Big Society is causing confusion
Blog entry August 10

We have known since mid-2008 that the public sector and the poorest in our society would pay for the economic downturn, but I don’t think we appreciated to what extent. The October Comprehensive Spending Review announcement is awaited with trepidation. The odd thing is that we are not even being allowed a period of self-delusion. The announcements are coming thick and fast.

The changes to the Housing Benefit system that will form part of the spending review are amongst some of the most worrying. Why? Because they are a mix of the unavoidable austerity measures and ideological approach. Some commentators have said that the impact of the proposals will amount to social cleansing, pushing those on high levels of Housing Benefit out of highly priced accommodation into the poorer areas. These areas are already overflowing with the problems associated with poverty, homelessness, criminality and social exclusion.

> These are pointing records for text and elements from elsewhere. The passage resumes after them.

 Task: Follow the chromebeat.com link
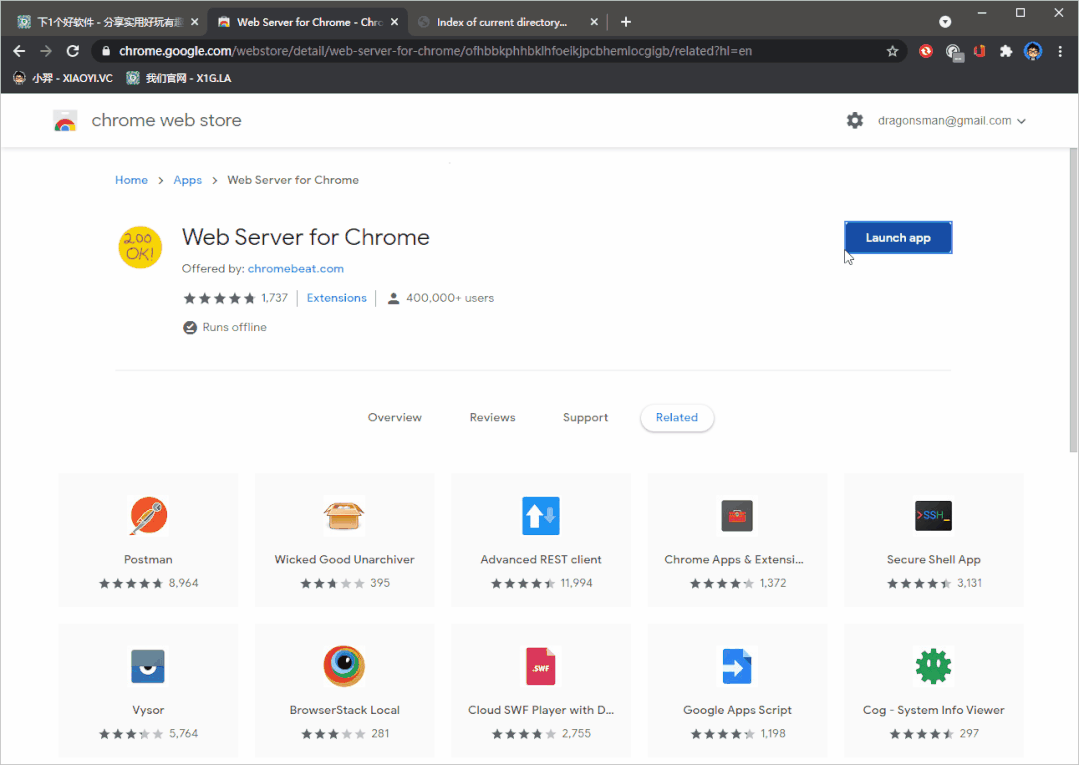tap(295, 269)
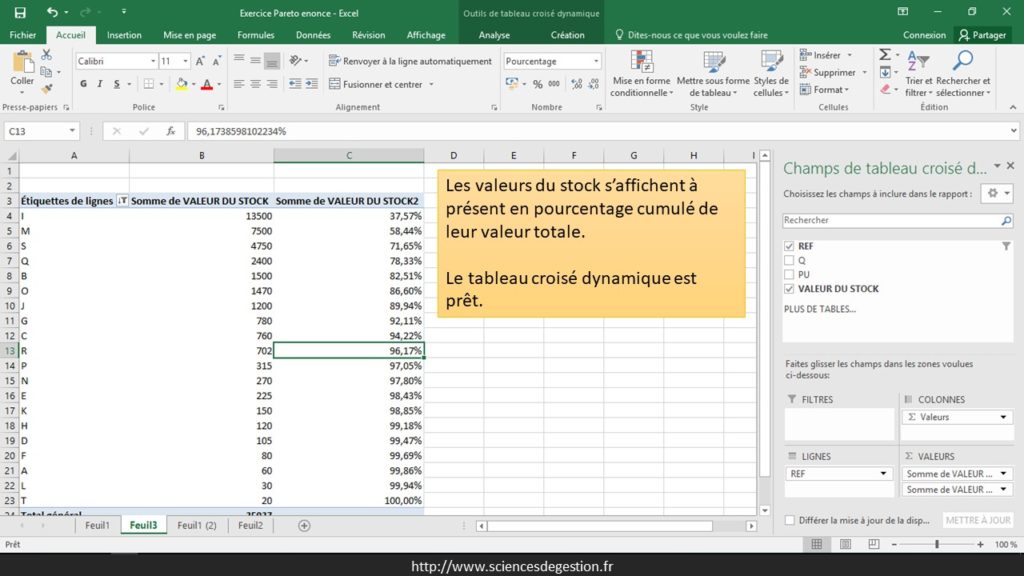
Task: Open the Étiquettes de lignes filter dropdown
Action: pyautogui.click(x=123, y=201)
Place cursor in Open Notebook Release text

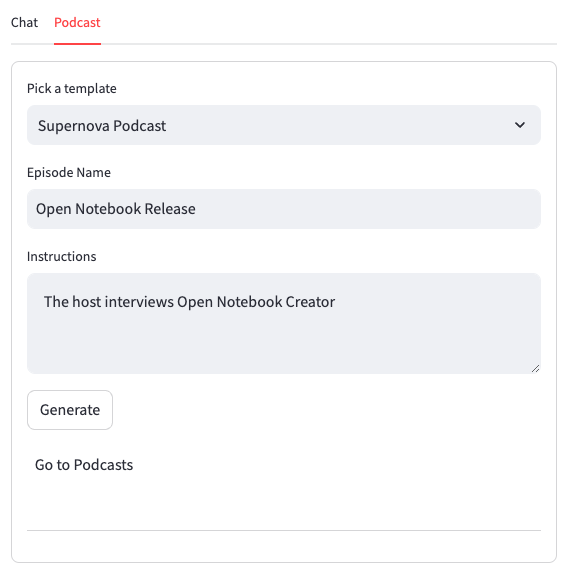(116, 209)
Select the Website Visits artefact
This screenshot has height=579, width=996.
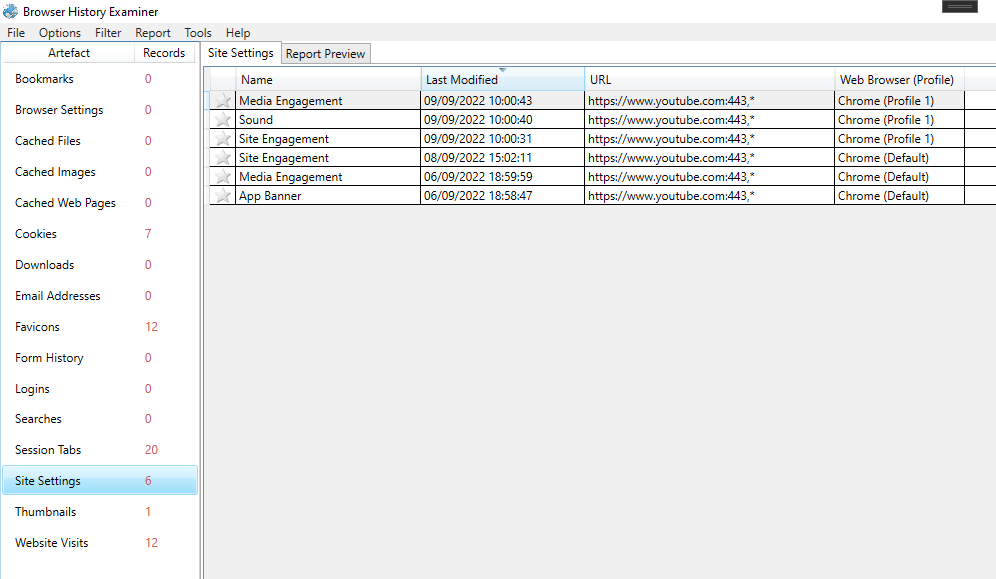click(x=51, y=542)
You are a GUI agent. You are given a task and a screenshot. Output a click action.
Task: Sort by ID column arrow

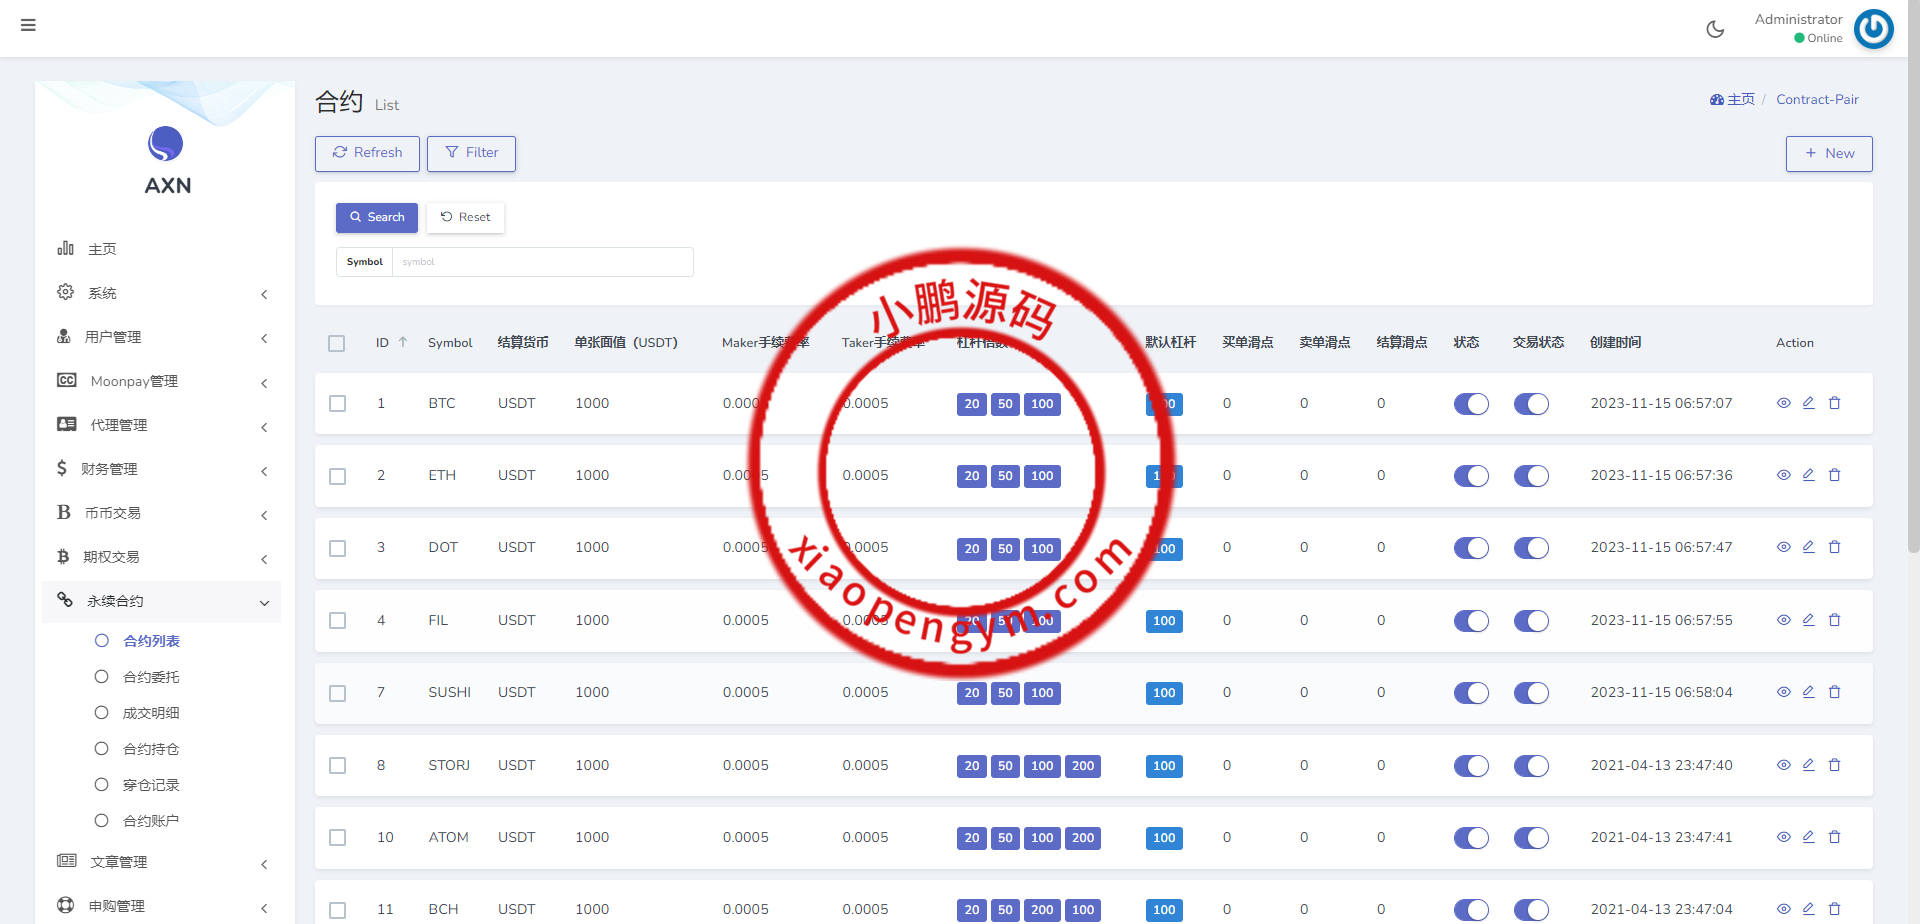[403, 342]
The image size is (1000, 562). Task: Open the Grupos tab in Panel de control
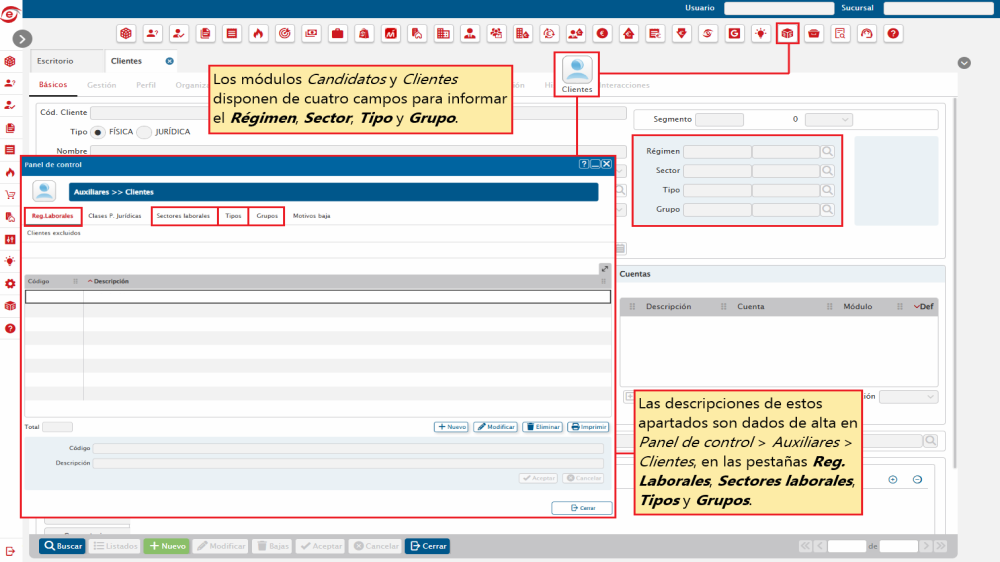[267, 216]
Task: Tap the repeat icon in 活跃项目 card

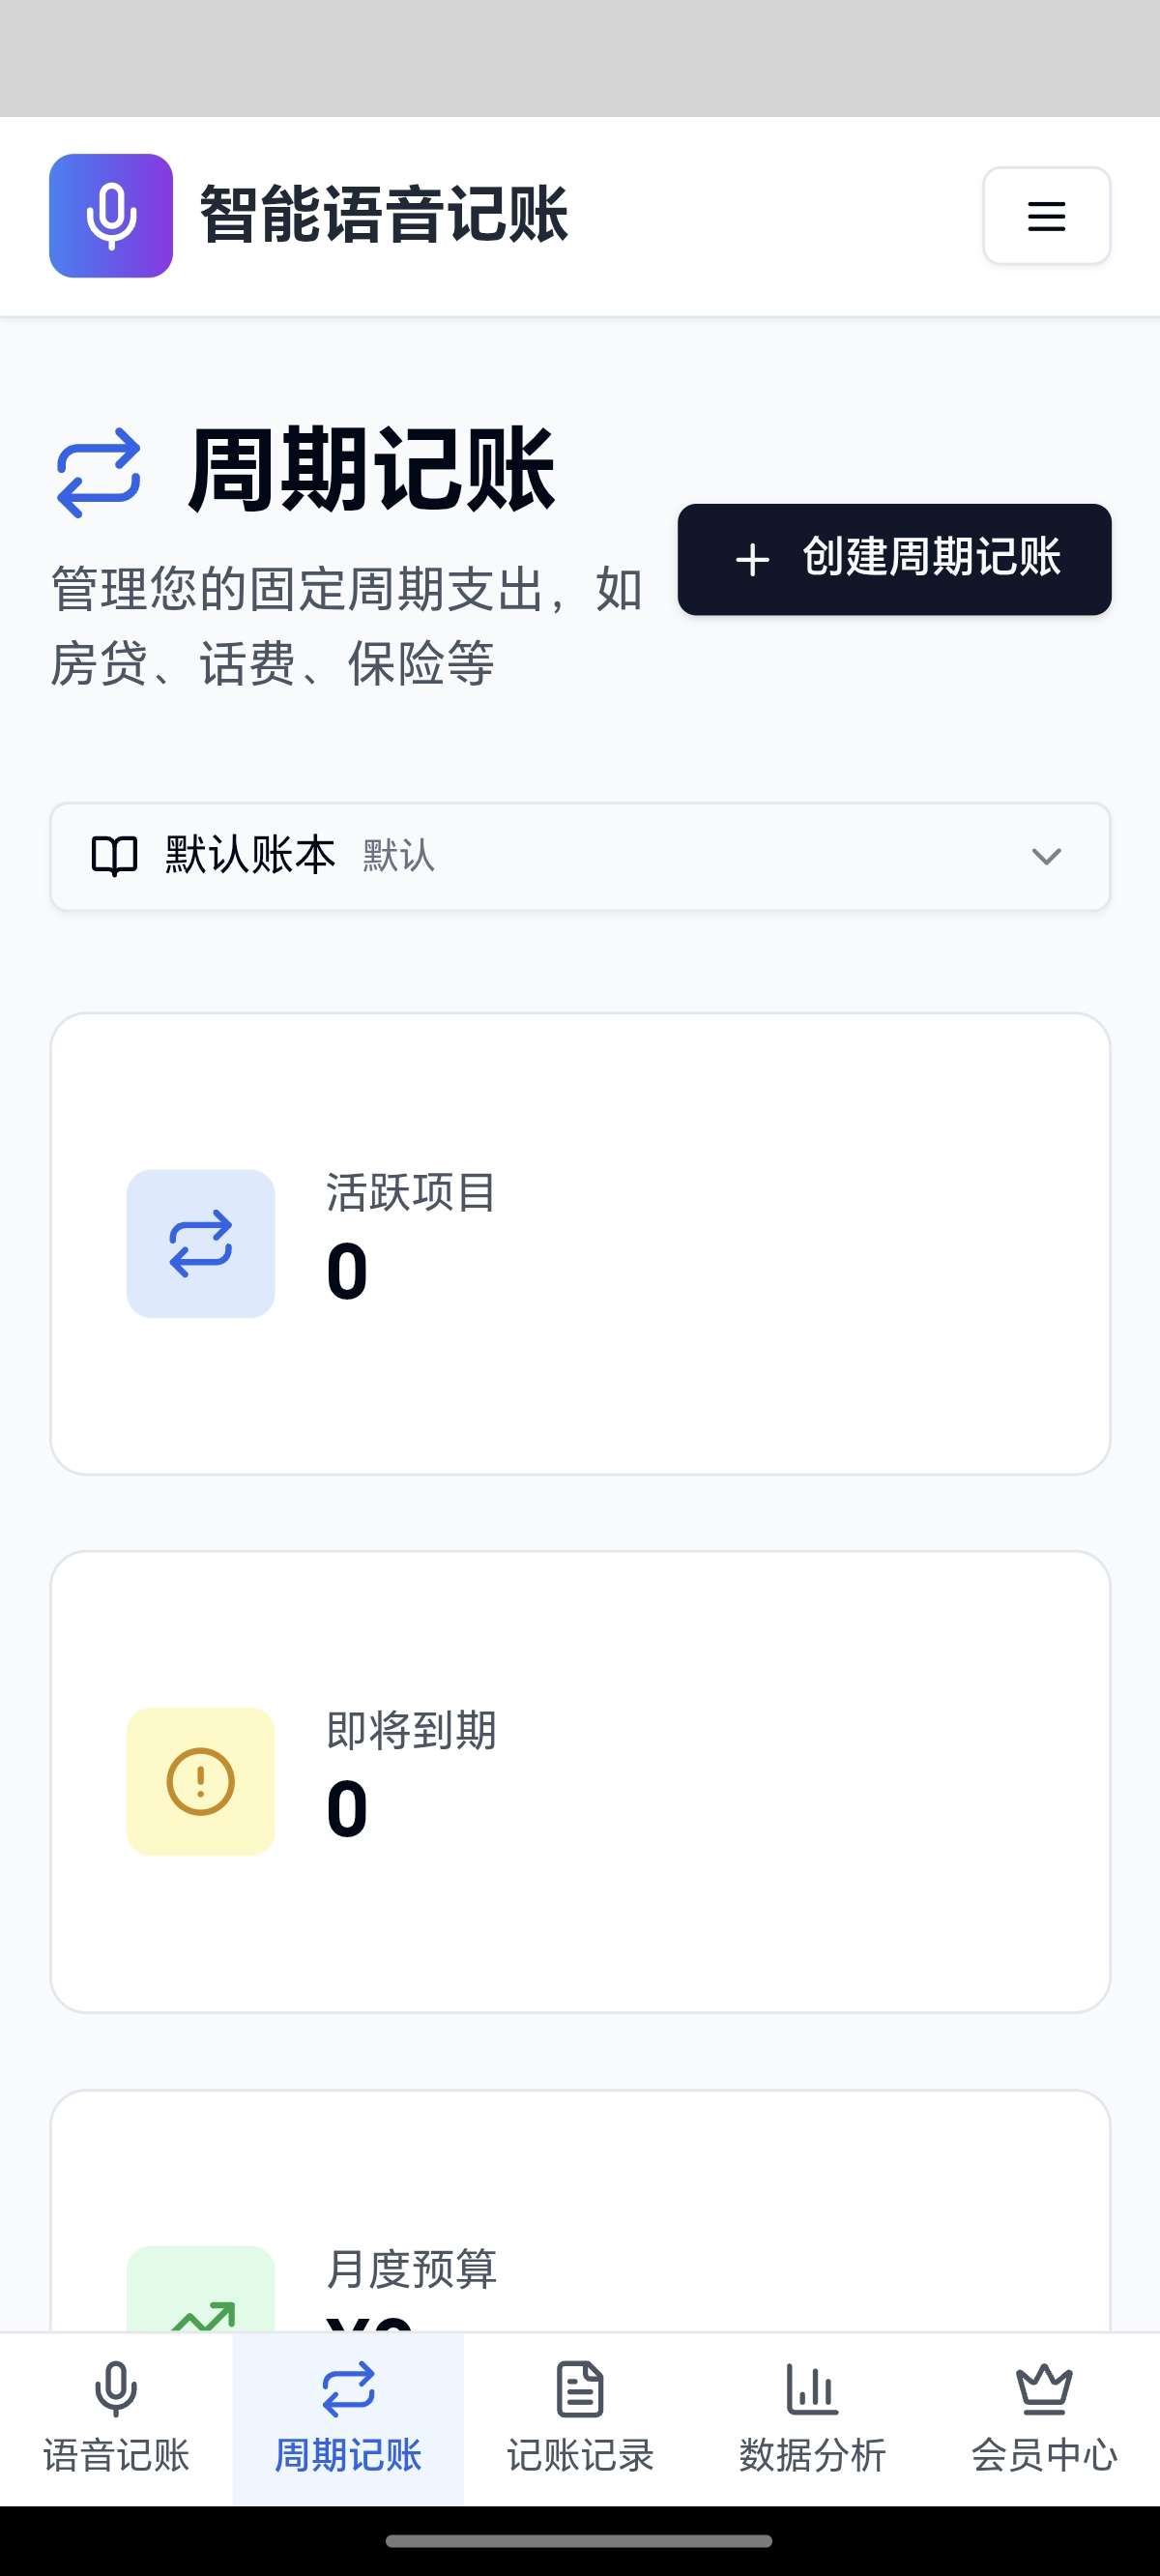Action: coord(201,1244)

It is difficult to see a way of planning for an increase in demand when funding is being cut and people on JSA (Job Seeker’s Allowance) are going to be forced into rent arrears through a 10% benefit reduction after the first twelve months of their claim. One of the governments’ senior DWP ministers said in the House of Commons recently, that the jobs created in the voluntary (civil society) and public sectors were not real jobs and that was one of the main reasons for reviewing the Future Jobs Fund (a fund which allowed us to create employment opportunities for the long term unemployed and socially excluded). It was also stated that it is the private sector that needs to create the (real) jobs and drive us out of recession. Interesting from two perspectives; firstly it is somewhat disconcerting at best and patronising at worst to hear the government rubbish our chosen careers; secondly and more importantly to hear the self-delusional rhetoric inherent in the “plan” for the private sector to provide the jobs. The jobs do not exist, if they do they are, in the main, low paid and the people filing them will require state subsidy to acquire and keep a roof over their heads. This will in turn keep the poorest areas poor. So the cycle of deprivation, poverty and homelessness continues, making these areas fertile ground for the loan shark, drug dealer and other forms of organised crime.

Organisations like Porchlight are looking to identify their place in this new landscape. The much heralded “Big Society” has been launched, but as yet it is difficult to interpret how we as a charity, serving some of the most excluded and unprotected people in our society, will work within this proposed framework. One thing is clear however, we (the sector) need to put service users at the front and facilitate a transfer power from state to community. The only way this is going to happen is if we transfer the power we hold to the people we serve and act as a guide through the current mine field of bureaucratic in-fighting and confusion that currently exists.